25.07.2007

Die Enstehung des Repräsentanten von Planet 8. Canopus im Argos: Archive IV

von Doris Lessing

Atmosphäre. Wenn man dieses Buch genießen will, dann muss man sich auf die Atmosphäre einlassen.
Planet 8 ist ein kleines Paradies. Die Bewohner ernähren sich von Obst und Gemüse, das auf einem sonnenverwöhnten Land wächst und kennen weder Mord noch Krieg. Ihre Entwicklung wird geleitet von Canopus, der auch noch andere Planeten betreut. Eines Tages trägt er den Repräsentanten von Planeten 8 auf eine gewaltige Mauer zu bauen, die den gesamten Nordteil des Planeten umschließt. Zuerst weiß keiner warum, aber dann kommt das Eis. Etwas stimmt mit der Bahn des Planeten nicht und so wird es von Jahr zu Jahr kälter auf ihm. Aber Canopus verspricht, die ganze Bevölkerung mit seinen Raumschiffen zu einem besseren Planeten zu bringen. Man muss nur etwas Geduld haben, bis die Vorbereitungen abgeschlossen sind. Die Repräsentanten umrunden die Mauer, dringen bis zum Pol vor und beobachten, wie sich ihr Planet verändert. Das Eis beginnt die Mauer hinaufzuklettern und die hergebrachte Lebensweise beginnt zu verschwinden. Fleisch wird die neue Hauptnahrung und aus den leichten Hütten werden Bunker. Immer höher steigt das Eis und immer lethargischer die Bewohner.

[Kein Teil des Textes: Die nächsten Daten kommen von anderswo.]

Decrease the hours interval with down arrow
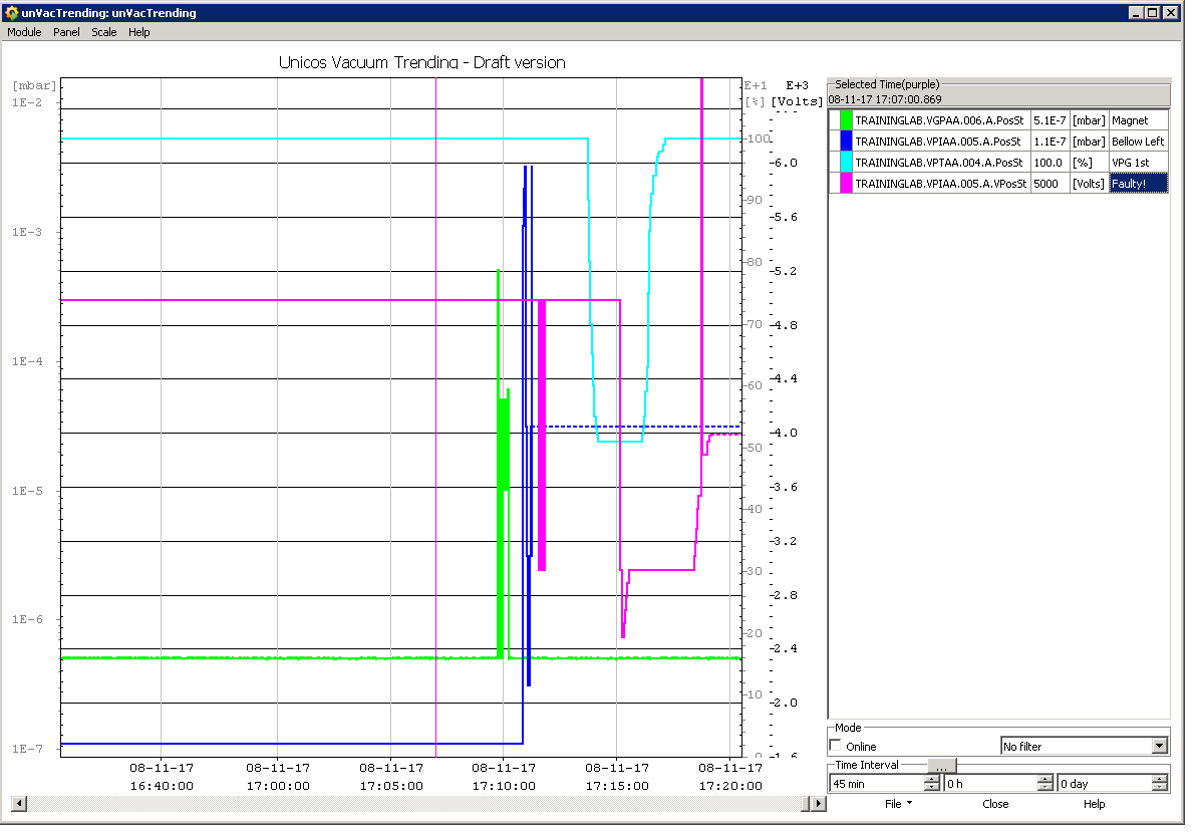The image size is (1199, 833). [x=1046, y=788]
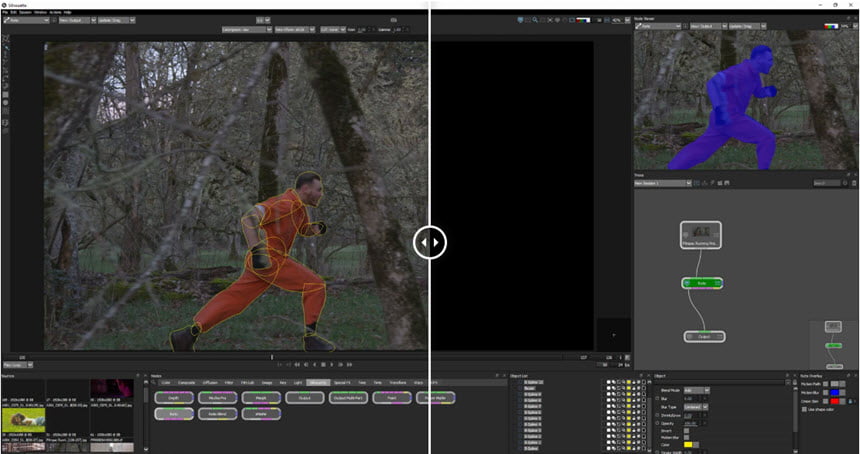Select the Roto node in the Trees graph
Viewport: 860px width, 454px height.
[x=702, y=283]
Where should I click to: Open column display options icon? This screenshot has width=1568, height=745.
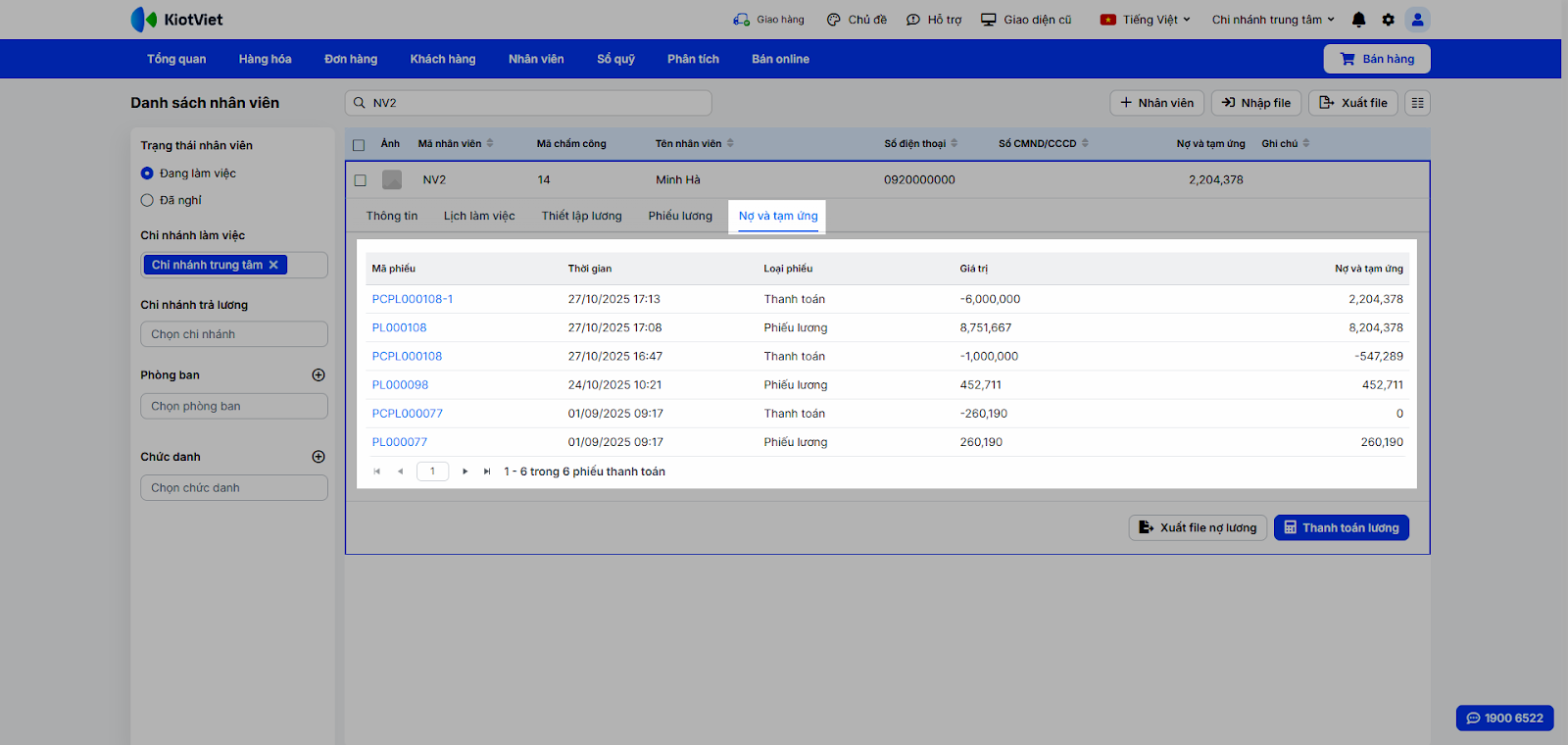[1417, 103]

Schließlich beginnt die schützende Mauer zu brechen und es wird klar, dass Canopus sie nicht retten wird. Dennoch will er, dass die Bewohner des Planeten so lange wie möglich ausharren. Als alles vom Eis bedeckt ist machen sich die Repräsentanten ein letztes Mal auf zum Nordpol, wo sie sterben und zusammen mit Canopus und ihrem ganzen Volk auf eine höhere Ebene aufsteigen und zum Repräsentanten von Planet 8 werden.

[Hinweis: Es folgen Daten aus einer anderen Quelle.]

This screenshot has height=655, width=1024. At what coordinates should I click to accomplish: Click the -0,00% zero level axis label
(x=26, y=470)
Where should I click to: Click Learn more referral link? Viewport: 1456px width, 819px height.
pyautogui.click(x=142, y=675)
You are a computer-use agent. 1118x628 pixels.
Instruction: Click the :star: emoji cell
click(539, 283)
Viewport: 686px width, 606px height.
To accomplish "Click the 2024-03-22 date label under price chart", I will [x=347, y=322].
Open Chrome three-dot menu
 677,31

So weit so gut. In Die Entstehung des Repräsentanten von Planet 8. Canopus im Argos: Archive IV kommen zwar Raumschiffe vor, aber SciFi ist es eigentlich nicht. Das versteht man am besten, wenn man das Nachwort gelesen hat, das eigentlich auch für sich allein stehen könnte. Ich finde man sollte nicht erklären, wie man zu einer Idee gekommen ist und noch mal auf andere Weise darüber schreiben, die diese Idee dann vielleicht auch noch besser rüberbringt.

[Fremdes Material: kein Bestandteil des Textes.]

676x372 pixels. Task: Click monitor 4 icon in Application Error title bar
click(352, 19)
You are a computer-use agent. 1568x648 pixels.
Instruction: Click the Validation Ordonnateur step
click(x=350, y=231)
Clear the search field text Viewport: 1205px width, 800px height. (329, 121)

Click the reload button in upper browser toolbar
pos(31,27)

Das Buch entstand aus der Beschäftigung mit den Polarexpeditionen von Amundsen und Scott. Amundsen war erfolgreich und somit langweilig. Scott ist umgekommen und somit interessant. Sein Verhalten und das seiner Männer ist nur aus der Atmospäre heraus erklärbar, die wenige Monate vor dem 1. Weltkrieg geherrscht hat. Am besten zeigt das glaube ich die Geschichte mit den Pinguineiern. Da haben sich ein paar Männer mitten im Winter aufgemacht um ein paar Pinguineier mit nach England zu bringen. Knapp am sicheren Tod vorbei und im vollen Bewusstsein, dass es eigentlich Irrsinn ist, was sie da tun. Und dann weiß man diese Eier in England nicht mal zu würdigen.

Das Nachwort erzählt von der Faszination der Schriftstellerin, die eigentliche Geschichte erschafft eine Atmosphäre von Kälte und Fatalismus.